Terzibaşı yaşamı boyunca yazdıkları Arapça ve Türkçe makalelerinin çoğu Bağdat Kardaşlık Dergisi’nin 1971-1976 yılları arasında yayınlanmıştır. Arapça makaleleri de Bağdat, Mısır, Ürdün ve diğer Arap devletlerinde ilgi görmüştür. 2003 yılından sonra da Necat Kevseroğlu’nun zorlamasıyla kendisinin hazırladığı 3 ciltlik Keşkül kitabında yer almaktadır. Fuzuli ile ilgili önemli makaleleri de “Fuzuli Hakkında Yazılar” kitabında 19 makalesi yine Necat Kevseroğlu tarafından hazırlanmış, Kerkük Vakfı yayınları arasında 2016 yılında İstanbul’da yayınlanmıştır. Başka bir makale çalışması da bendeniz ile Mustafa Ziya tarafından Ankara’da hazırladığımız “Ata Terzibaşı Makaleleri” kitabındaki 42 makalesi yer almaktadır.

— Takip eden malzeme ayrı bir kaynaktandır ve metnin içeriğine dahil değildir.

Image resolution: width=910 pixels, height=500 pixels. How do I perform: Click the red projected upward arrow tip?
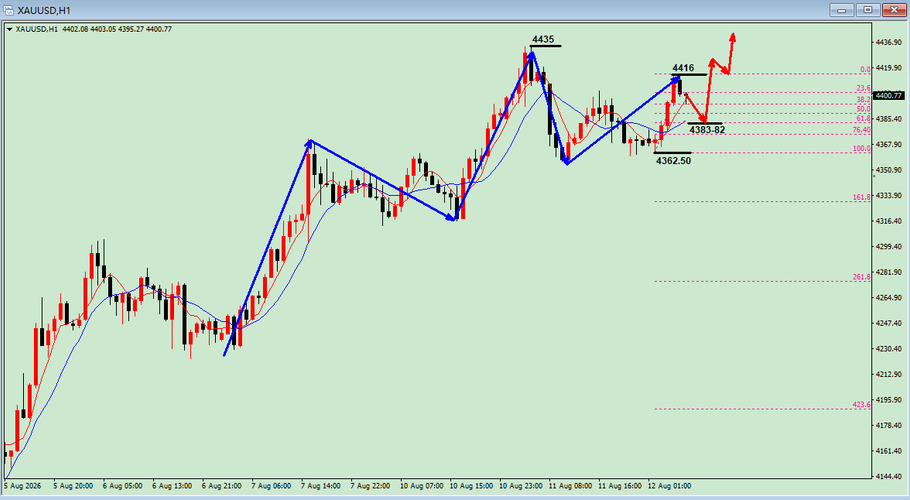733,37
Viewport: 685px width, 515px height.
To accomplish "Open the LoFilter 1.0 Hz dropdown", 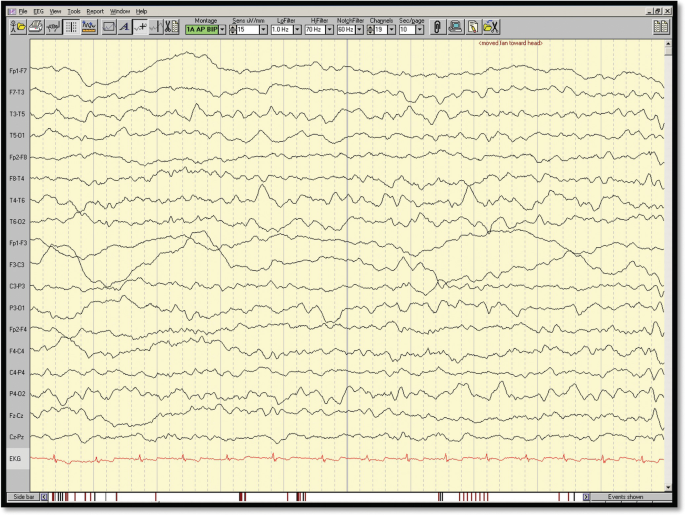I will point(298,30).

Ata Terzibaşı tüm özelliklerini dikkate alındığında çok önemli bir çalışması bugüne kadar dikkate alınmadı. Oysaki Terzibaşı, 1950’yıllarından beri Arap ülkelerinde yayınlanan gazete ve dergilerde Türk edebiyatı, kültürü ve medeniyeti ile ilgili makaleler yayınlamıştır. Yalnız Irak’ta Türk aydınları ile ilgili değil, Türkiye’nin ve Türk Dünyasının yetiştirdiği, âlim, şair-yazar ve milli fikir-düşünce aydınlarını da Arap dünyasına tanıtıp, Türk kültürüne ve varlığını katkıda bulunmuştur. Onlardan; Ziya Gökalp, Yahya Kemâl Bayatlı, Nâmık Kemâl, Ahmet Hamdi Akseki, Halide Edip, Halide Nusret Zorlutuna, Ahmet Ağaoğlu, Bu da onun üstün özelliklerinden en önemli özelliği olarak değerlendirilir.
Terzibaşı Irak’ta siyasi gelişmeler ve ilgilileri ile tatsızlık yaşanmaması nedeniyle makalelerini bazen takma adlarla yazmıştır. Bu bağlamda Terzibaşı, 18 Makalesinde 5 ayı takma ad kullanmıştır. “Mecit Türkekul” adıyla 8 makale, “Ömerzade Allahverdi” adıyla 6 makale, “Muakkip” adıyla 2 makale, birer makale de “İbrahim Alaeddin” ve “Adsız” takma adlarla yazmıştır.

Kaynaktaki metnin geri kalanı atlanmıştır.